I’ve posted regularly on the Howard government’s big spending habits. While I think much of this spending is unwarranted on policy grounds, it’s going to be hard to resist while Liberals still believe that it works politically. In this morning’s Weekend Australian I outline an argument as to why big-government conservatism isn’t a viable long-term strategy for the centre-right (there’s more detail in my Policy article).
The argument has parallels with the mummy party/daddy party thesis. Voters view political parties in stereotypical terms, seeing Labor as stronger on ‘welfare’ issues such as health, education and social security, and the Liberals as stronger on tax, defence and immigration (Newspoll’s list is the most accessible). Like most stereotyped views they are not completely immune to reality, but as the general public often has a poor grasp of actual trends they tend to form judgments based on their general perceptions of the parties, rather than their real record or (for Oppositions) their alternative policies.
This is one reason why despite increasing spending more quickly than the Keating government on education, health and social security over the last few years, and at a considerable rate by any standard, the Coalition still trails Labor as the better party on these issues. Using the Australian Election Study measure, the Coalition has recovered some of the ground lost as they cut the Budget deficit in the mid-1990s, but they are not back to their 1996 position. And as I say in the Weekend Oz:
Even on family issues, Howard’s signature theme, the Coalition has dropped from equalling Labor in early 1996 to being behind in all but one poll since 1997. If $27 billion a year in family assistance doesn’t change people’s views on which party handles family issues best, then it is hard to imagine what might.
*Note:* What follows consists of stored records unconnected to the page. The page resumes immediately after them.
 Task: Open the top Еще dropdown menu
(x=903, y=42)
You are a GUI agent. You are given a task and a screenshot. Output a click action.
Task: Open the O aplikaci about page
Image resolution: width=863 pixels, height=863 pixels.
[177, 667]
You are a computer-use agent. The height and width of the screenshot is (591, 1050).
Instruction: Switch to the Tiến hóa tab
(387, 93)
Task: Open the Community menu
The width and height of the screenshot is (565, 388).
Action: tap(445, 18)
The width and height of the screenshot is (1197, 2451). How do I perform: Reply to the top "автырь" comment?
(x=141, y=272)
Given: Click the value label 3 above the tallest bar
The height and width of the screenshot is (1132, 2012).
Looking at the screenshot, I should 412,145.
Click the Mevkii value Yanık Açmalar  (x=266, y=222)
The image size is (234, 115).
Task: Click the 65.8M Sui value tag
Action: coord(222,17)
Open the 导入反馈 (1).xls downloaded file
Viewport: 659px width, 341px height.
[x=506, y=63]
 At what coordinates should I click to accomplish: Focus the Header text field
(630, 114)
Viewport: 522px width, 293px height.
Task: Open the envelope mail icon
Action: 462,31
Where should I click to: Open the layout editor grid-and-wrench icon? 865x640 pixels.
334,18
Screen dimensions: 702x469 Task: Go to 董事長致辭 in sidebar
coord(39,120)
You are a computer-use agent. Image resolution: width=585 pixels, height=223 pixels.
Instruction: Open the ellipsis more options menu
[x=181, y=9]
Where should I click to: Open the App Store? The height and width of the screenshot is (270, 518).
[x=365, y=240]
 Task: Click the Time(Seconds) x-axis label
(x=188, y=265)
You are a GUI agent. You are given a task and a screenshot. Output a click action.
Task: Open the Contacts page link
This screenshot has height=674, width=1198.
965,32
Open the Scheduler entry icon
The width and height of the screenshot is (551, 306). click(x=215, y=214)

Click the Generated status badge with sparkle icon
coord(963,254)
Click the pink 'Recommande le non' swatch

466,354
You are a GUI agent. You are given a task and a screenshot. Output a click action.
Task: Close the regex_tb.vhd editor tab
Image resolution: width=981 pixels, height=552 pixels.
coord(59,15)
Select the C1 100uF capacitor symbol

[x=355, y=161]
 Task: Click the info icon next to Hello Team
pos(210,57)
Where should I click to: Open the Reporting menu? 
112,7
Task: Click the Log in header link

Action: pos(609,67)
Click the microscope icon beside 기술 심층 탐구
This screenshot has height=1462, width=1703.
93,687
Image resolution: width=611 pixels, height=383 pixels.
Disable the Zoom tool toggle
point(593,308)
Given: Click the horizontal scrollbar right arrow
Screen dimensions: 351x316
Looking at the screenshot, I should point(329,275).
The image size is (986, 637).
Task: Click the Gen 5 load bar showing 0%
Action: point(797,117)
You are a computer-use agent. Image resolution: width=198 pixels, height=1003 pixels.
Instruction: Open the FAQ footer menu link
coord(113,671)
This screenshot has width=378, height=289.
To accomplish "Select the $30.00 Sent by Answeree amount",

The problem here is not just the difficulty in trying to out-Labor the Labor Party. It is that in trying to do so the Liberal Party risks undermining its real areas of political strength. High spending has to be financed with high taxes, which risks the stereotype of the Liberals as the lower tax party. Howard has largely escaped this political cost because the strong economy has produced so much tax revenue that he was able to reduce tax rates in the 2005 and 2006 Budgets. But when the economy slows, this escape hatch will be super-glued shut while the government faces millions of people determined to defend their ‘entitlements’ at the ballot box.
Howard has also mixed messages on welfare. As I argued during the week, there is a healthy scepticism about welfare’s effects in the electorate, which has helped create a needs-focused system: you don’t get it unless you need it, and you don’t get more than you need. Yet Family Tax Benefit B has no means test at all, and Family Tax Benefit A can still be claimed by families bringing in more than $100K a year. Howard tries to spin this by playing up the ‘tax’ element of ‘tax benefit’ (ie it’s your own money we are giving back to you) but this is a rather subtle point – and leads to the objection that if it is their money anyway why don’t we just let them keep it in the first place?
If the good economic times keep going the Coalition may scrape back into power late this year. But when the Liberals finally do return to Opposition, what will they stand for that Labor can’t make an equal or better claim to represent?